• **TRECHO FORNECIDO**
****************************************
O discípulo de Parmênides, em sua crença de que homem é a medida de todas as coisas, pode fazer uso da completa arbitrariedade e atribuir qualquer nome pode para qualquer coisa

Sócrates inicialmente estabelece que diferença entre verdadeiro e falso: “a proposição que se refere às coisas como elas são é verdadeira, vindo a ser falsa quando indica o que elas não são”. Para depois expor o perigo da transferência da incerteza dos nomes para o âmbito do ser, refutando a visão de que todos julgamentos são iguais em valor.


As coisas têm sua natureza em si próprias, e não com relação a nós (que as observamos). Sócrates argumenta que palavras/nomes são como instrumentos, e devem ser construídas com os materiais corretos e um fim específico, tudo em acordo com a natureza da coisa nomeada. E as diferenças entre idiomas resulta do uso de distintos materiais.


As palavras devem ser usadas da forma correta, dialeticamente, sempre buscando a verdade. Por isso Sócrates diz que o “fazedor de palavras” as transfere para o dialético, o filósofo – resgate da linguagem das mãos dos sofistas, retóricos e eurísticos (a linguagem usada séria e objetivamente, onde a forma (eidos) é plenamente percebida).


Para Platão alguns nomes refletem a natureza e em outros casos é convencional. A natureza das coisas não está nas palavras que as designam, mas sim nas coisas mesmo (é função da linguagem lidar com a essência (ousia) as coisas). Mas a coordenação entre os elementos da linguagem e a essência das coisas não pode ser alcançada, mas apenas idealizada como uma possibilidade.


Platão nos remete ao Mundo da Ideias, devemos olhar o mundo real através da reminiscência (eidos-formas ideais) que permite compreender a realidade – não apreendemos as coisas pelos nomes, mas por elas mesmas através da intuição (nôus) e reminiscências.
****************************************
• **TRECHOS DOS ITENS**

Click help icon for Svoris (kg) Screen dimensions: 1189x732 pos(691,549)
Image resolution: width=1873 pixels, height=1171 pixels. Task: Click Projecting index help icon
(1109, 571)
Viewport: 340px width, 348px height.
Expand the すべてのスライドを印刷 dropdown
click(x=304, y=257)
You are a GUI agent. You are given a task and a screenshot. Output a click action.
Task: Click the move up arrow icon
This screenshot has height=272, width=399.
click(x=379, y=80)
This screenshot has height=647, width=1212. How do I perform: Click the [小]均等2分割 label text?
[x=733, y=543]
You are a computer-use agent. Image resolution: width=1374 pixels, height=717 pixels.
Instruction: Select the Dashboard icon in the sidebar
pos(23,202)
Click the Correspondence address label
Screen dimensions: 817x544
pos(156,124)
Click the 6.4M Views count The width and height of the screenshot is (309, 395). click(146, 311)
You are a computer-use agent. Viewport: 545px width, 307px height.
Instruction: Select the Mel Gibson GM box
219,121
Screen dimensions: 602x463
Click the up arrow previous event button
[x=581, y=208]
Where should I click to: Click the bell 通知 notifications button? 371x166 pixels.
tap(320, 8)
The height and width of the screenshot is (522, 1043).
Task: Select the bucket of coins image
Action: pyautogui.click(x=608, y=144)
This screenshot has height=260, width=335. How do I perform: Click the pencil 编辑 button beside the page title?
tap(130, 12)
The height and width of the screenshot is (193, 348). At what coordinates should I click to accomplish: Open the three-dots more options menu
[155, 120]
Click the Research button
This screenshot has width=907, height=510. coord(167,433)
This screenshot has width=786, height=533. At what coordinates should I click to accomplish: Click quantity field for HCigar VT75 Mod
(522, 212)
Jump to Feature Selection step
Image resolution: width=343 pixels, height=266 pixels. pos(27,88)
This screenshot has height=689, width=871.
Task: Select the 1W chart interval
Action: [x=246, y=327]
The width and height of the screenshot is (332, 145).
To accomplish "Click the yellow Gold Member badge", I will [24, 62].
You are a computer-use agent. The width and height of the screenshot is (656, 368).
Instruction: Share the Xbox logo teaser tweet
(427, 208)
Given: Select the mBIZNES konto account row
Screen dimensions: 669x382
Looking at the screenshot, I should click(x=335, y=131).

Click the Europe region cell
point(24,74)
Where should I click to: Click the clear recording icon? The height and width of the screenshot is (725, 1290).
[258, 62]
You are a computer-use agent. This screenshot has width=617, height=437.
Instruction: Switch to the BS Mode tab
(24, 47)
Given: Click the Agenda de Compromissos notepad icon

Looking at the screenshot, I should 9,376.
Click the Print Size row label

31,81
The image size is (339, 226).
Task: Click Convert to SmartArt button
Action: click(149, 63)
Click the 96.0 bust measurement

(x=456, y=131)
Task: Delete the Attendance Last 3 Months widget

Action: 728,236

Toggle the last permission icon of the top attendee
****************************************
• **O QUE FAZER**
1: Reescreva o trecho do texto sobre os nomes e a natureza das coisas que vai de "O discípulo de" até "de distintos materiais.", trocando "materiais" por "recursos".
2: Escreva a continuação do texto sobre os nomes e a natureza das coisas, começando logo depois da última frase.

• **RESPOSTAS**
1:
O discípulo de Parmênides, em sua crença de que homem é a medida de todas as coisas, pode fazer uso da completa arbitrariedade e atribuir qualquer nome pode para qualquer coisa

Sócrates inicialmente estabelece que diferença entre verdadeiro e falso: “a proposição que se refere às coisas como elas são é verdadeira, vindo a ser falsa quando indica o que elas não são”. Para depois expor o perigo da transferência da incerteza dos nomes para o âmbito do ser, refutando a visão de que todos julgamentos são iguais em valor.


As coisas têm sua natureza em si próprias, e não com relação a nós (que as observamos). Sócrates argumenta que palavras/nomes são como instrumentos, e devem ser construídas com os recursos corretos e um fim específico, tudo em acordo com a natureza da coisa nomeada. E as diferenças entre idiomas resulta do uso de distintos recursos.

2:
O real conhecimento vai além da expressão verbal, parte do nôus, ascende a espistême (ver Ética a Nicômaco) e culmina na esfera onde não mais pode ser expresso em palavras. A dimensão da existência, a realidade de vida e morte (Hades como conhecedor e sábio), encontra-se na estrutura do conhecimento (sophia) e das Formas-Eidos.

 

Notas

  • Platão (427-348 a.C.) nasceu em Atenas ou na próxima Egina.

  • Filho de Ariston, descendente do rei Codro, Perictíone e de um irmão de Sólon do lado materno. Ainda na juventude, recebe o apelido de Platão (“largo”) por razões incertas, mas provavelmente ligadas ao seu tipo físico. Seu nome era Arístocles.

  • Aos 19 anos torna-se discípulo de Sócrates. Sua obra escrita nos chegou aparentemente completa (26 diálogos são considerados legítimos).

  • Segundo o matemático e filósofo Alfred North Whitehead (1861-1947), “A mais segura caracterização da tradição filosófica europeia é que esta se constitui de uma série de notas de rodapé a Platão.”

  • Os subtítulo dos diálogos, e.g. Fedro, sobre o Belo, foram dados por Trasilo no século I, na Biblioteca de Alexandria que então comandava.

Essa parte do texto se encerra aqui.